The move has also raised questions about the political influence of the WWE’s leadership, especially Vince McMahon, the chairman and chief executive of the WWE, and his wife, Linda McMahon, a former head of WWE. The couple has donated millions of dollars to President Trump’s foundation — and Ms. McMahon was appointed by Mr. Trump to lead the Small Business Administration (she resigned from that role in March 2019).

“We are in the middle of a public health crisis and the American people need to know the government is putting their needs first,” said Kyle Herrig, the president of the watchdog group Accountable.US, in a statement on Tuesday. “It is unfortunate but hardly surprising that corporate executives with close ties to President Trump are receiving special treatment from his allies. Like wrestling, the fix is in.”

The memo from Mr. Moskowitz does not single out the WWE as an essential service. State officials in the Emergency Operations Center and the governor’s office did not respond to questions about what other businesses might be affected. In an email on Tuesday, the Emergency Operations Center said that the affected services were “critical to Florida’s economy.”

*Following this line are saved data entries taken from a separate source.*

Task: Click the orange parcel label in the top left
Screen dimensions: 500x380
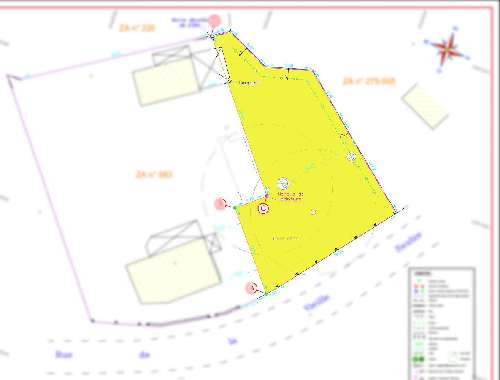Action: tap(137, 28)
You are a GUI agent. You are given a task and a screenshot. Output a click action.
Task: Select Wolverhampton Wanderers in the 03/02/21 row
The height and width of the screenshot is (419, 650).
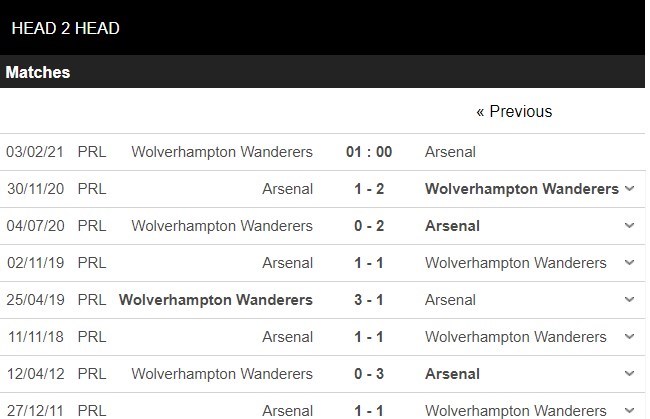point(222,152)
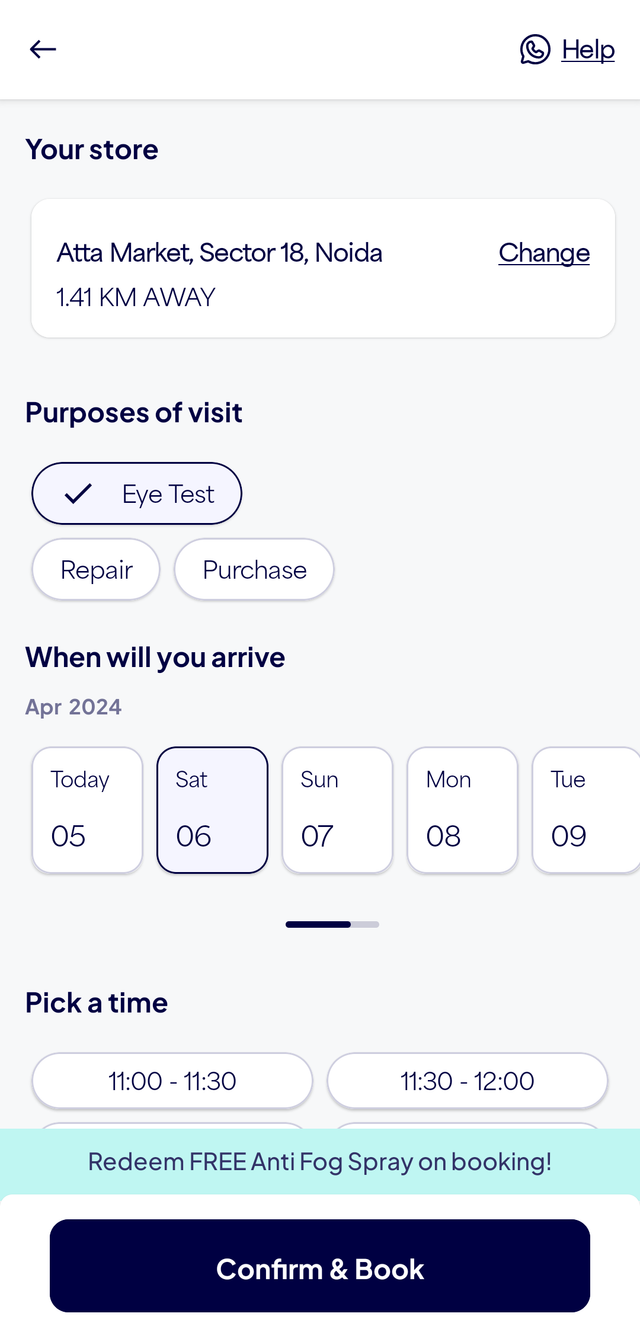Select Repair as purpose of visit
The height and width of the screenshot is (1337, 640).
point(96,570)
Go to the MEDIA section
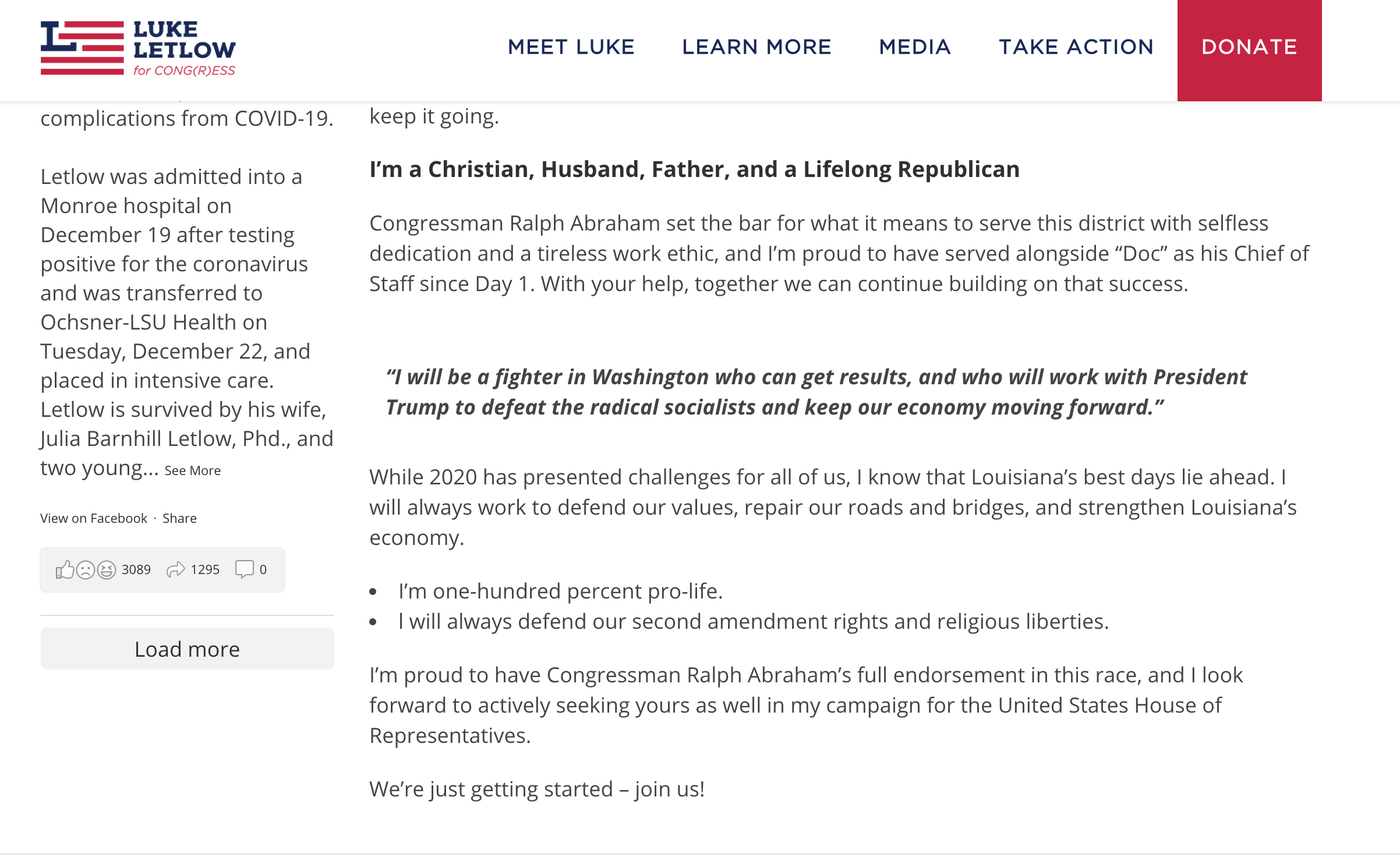 click(x=915, y=47)
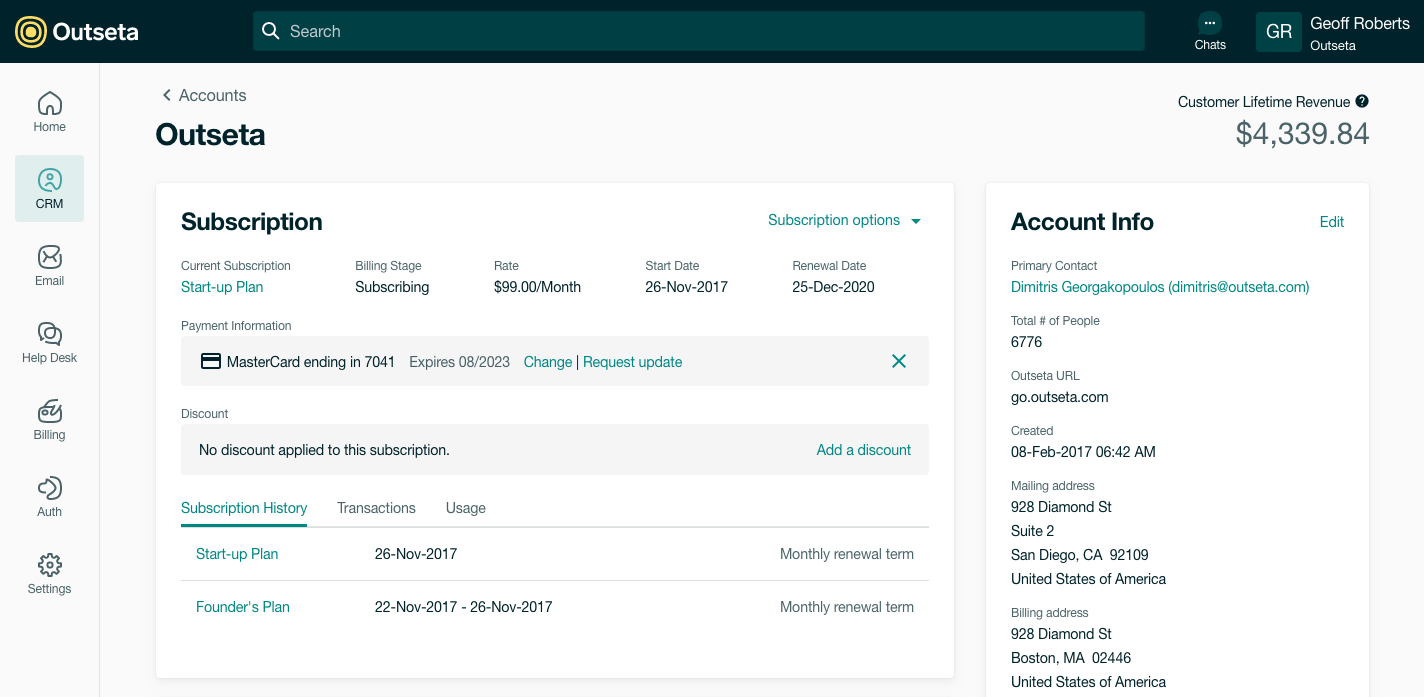Switch to the Transactions tab
The height and width of the screenshot is (697, 1424).
(376, 508)
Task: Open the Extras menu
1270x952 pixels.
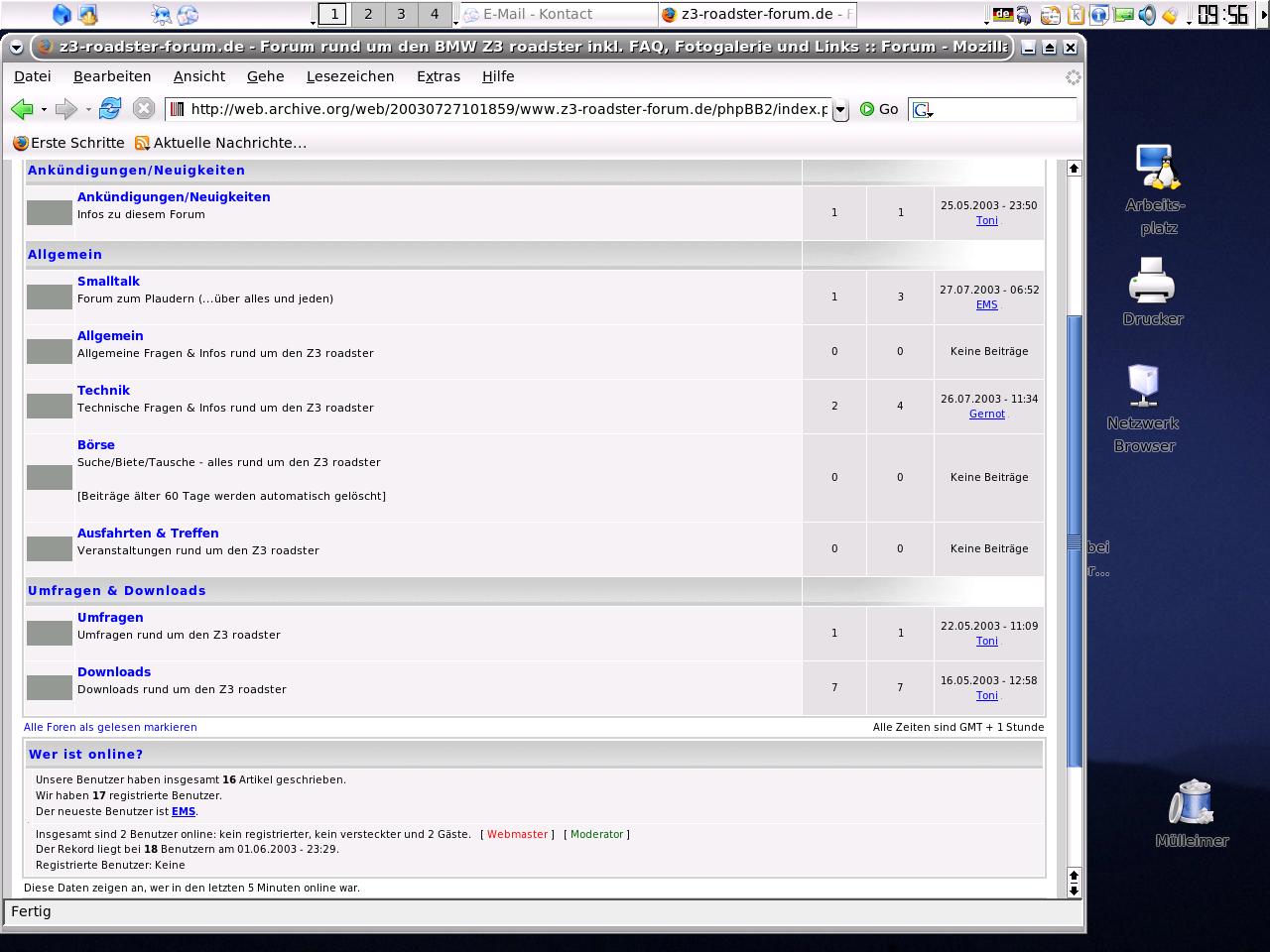Action: point(438,76)
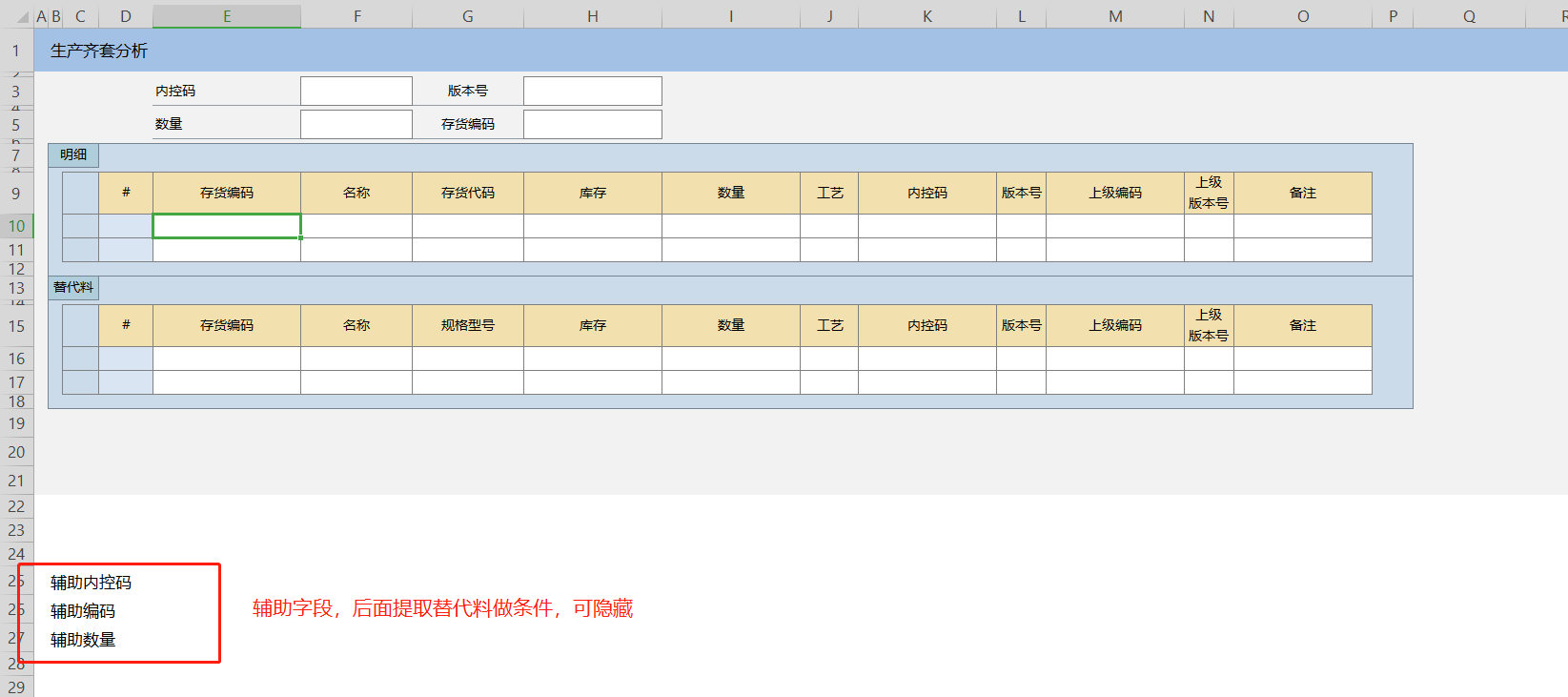Select column O header
Image resolution: width=1568 pixels, height=697 pixels.
pos(1302,16)
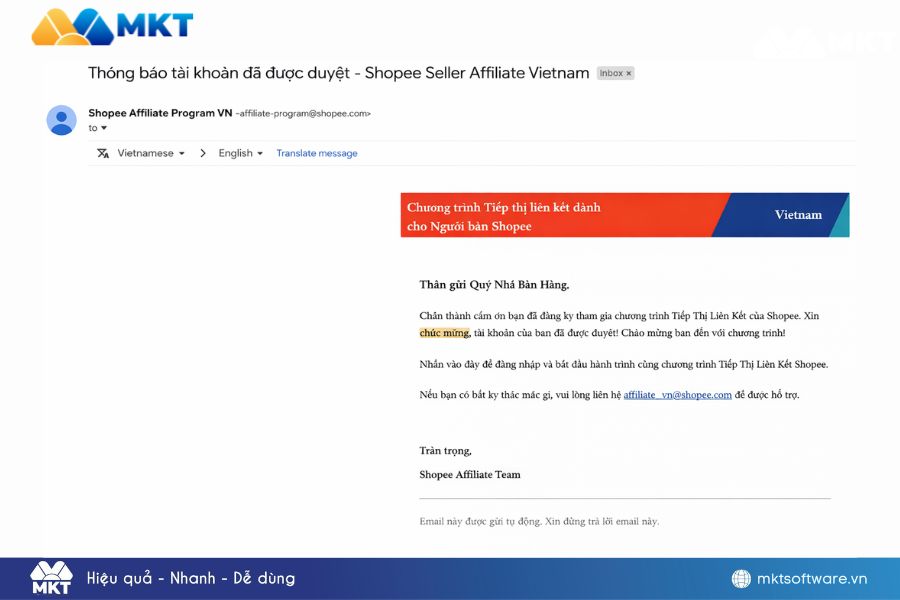Screen dimensions: 900x600
Task: Click the Translate message link
Action: tap(317, 153)
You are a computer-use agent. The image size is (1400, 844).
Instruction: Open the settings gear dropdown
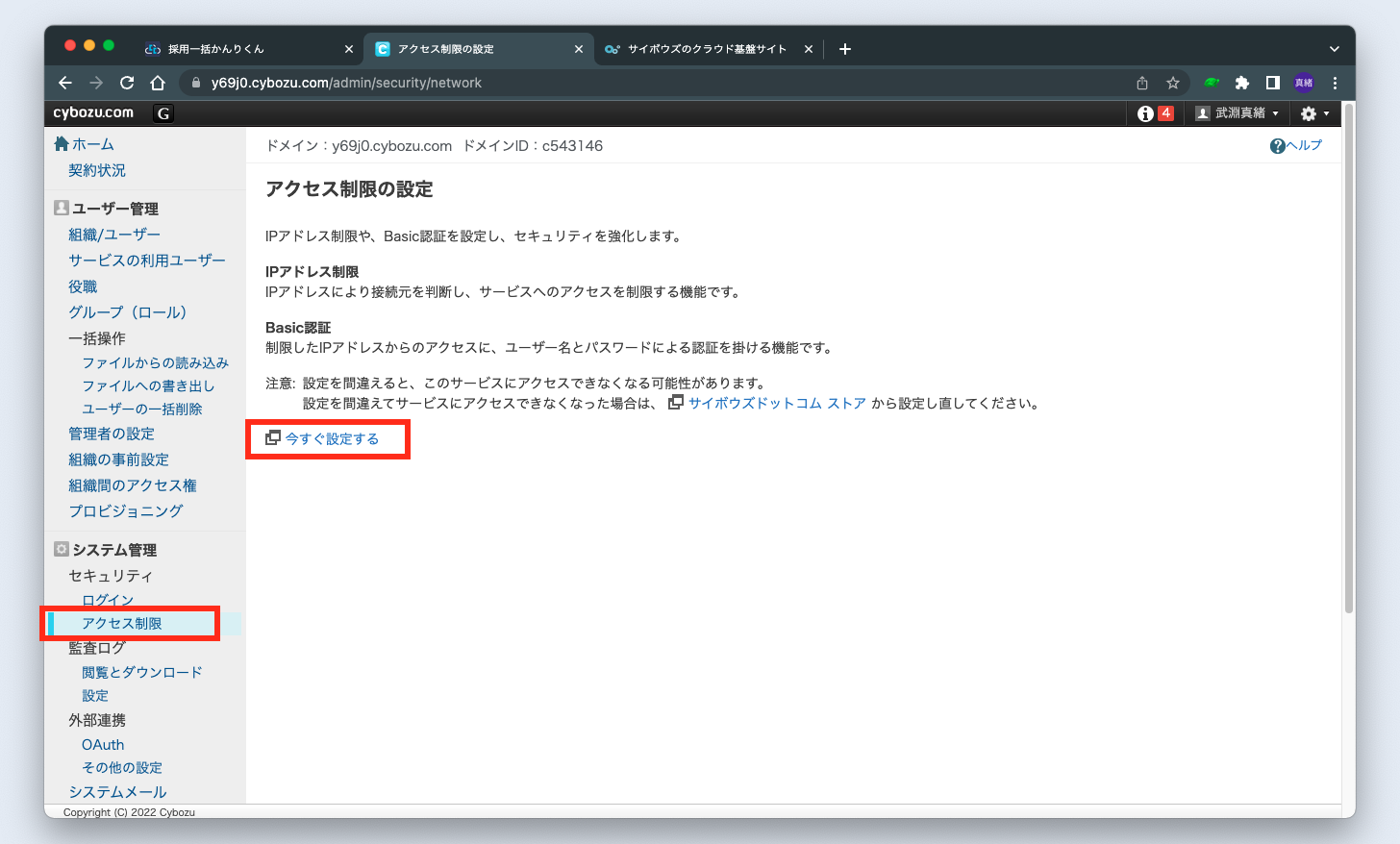[x=1313, y=113]
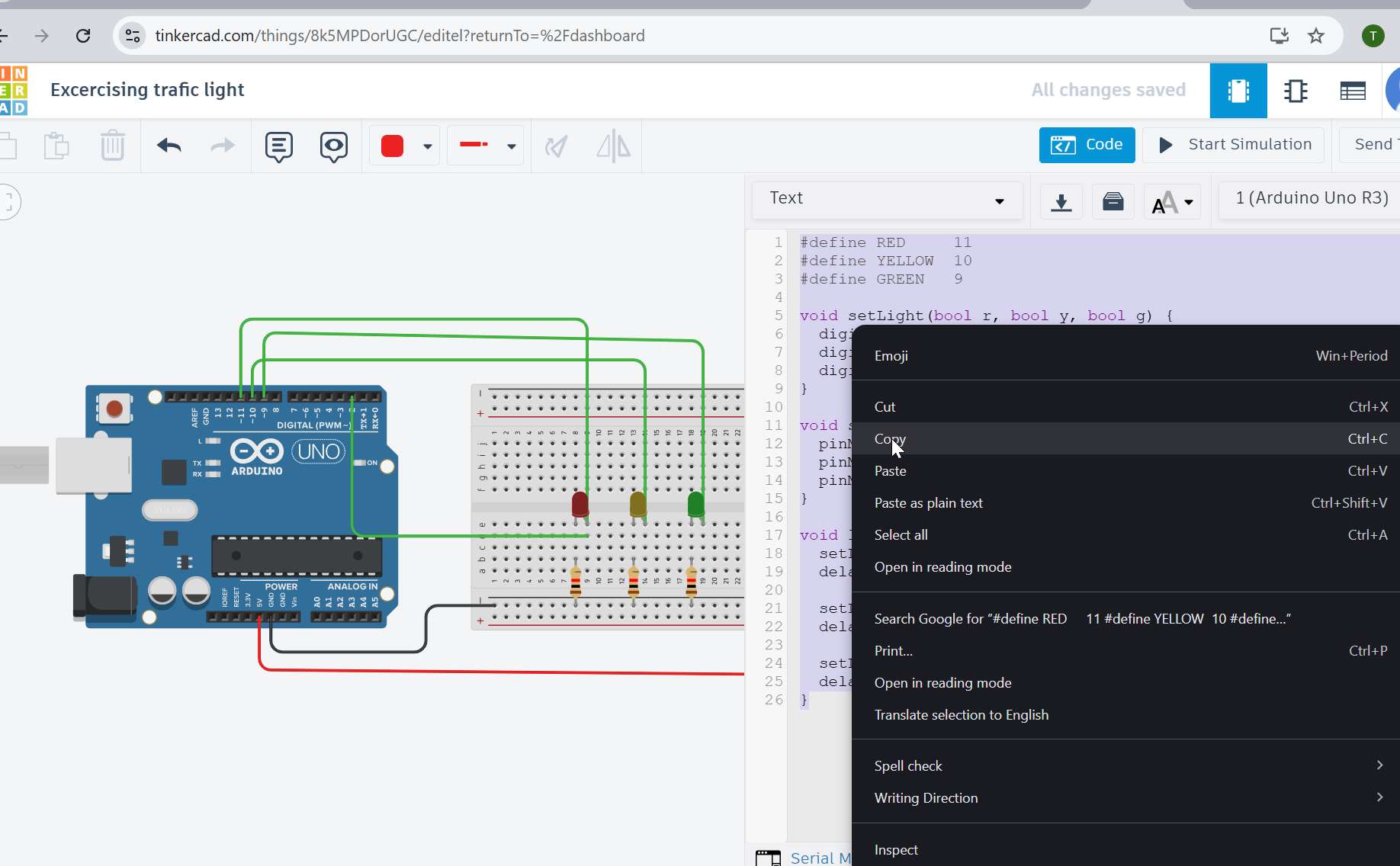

“It is important to note that professional sports activities may only be considered essential if the event location is closed to the general public,” the center said in the email.

At a news conference on Tuesday, Mr. DeSantis, a Republican, said his office was considering requests to be added to the state’s list of essential services on a case-by-case basis.

He said tapings of WWE events do not require many people to be on-site but can entertain many on television.

“We do need to support content, especially like sports and events,” he said. “Now, we’re not going to have crowds there. If NASCAR does a race and can televise it without large crows, I think that’s a good thing.”

He added, “I think people have been starved for content.”

The WWE spokesman said in an email that it was “now more important than ever to provide people with a diversion from these hard times.”

“We are producing content on a closed set with only essential personnel in attendance following appropriate guidelines while taking additional precautions to ensure the health and wellness of our performers and staff,” the spokesman said.

Patricia Mazzei contributed reporting from Miami.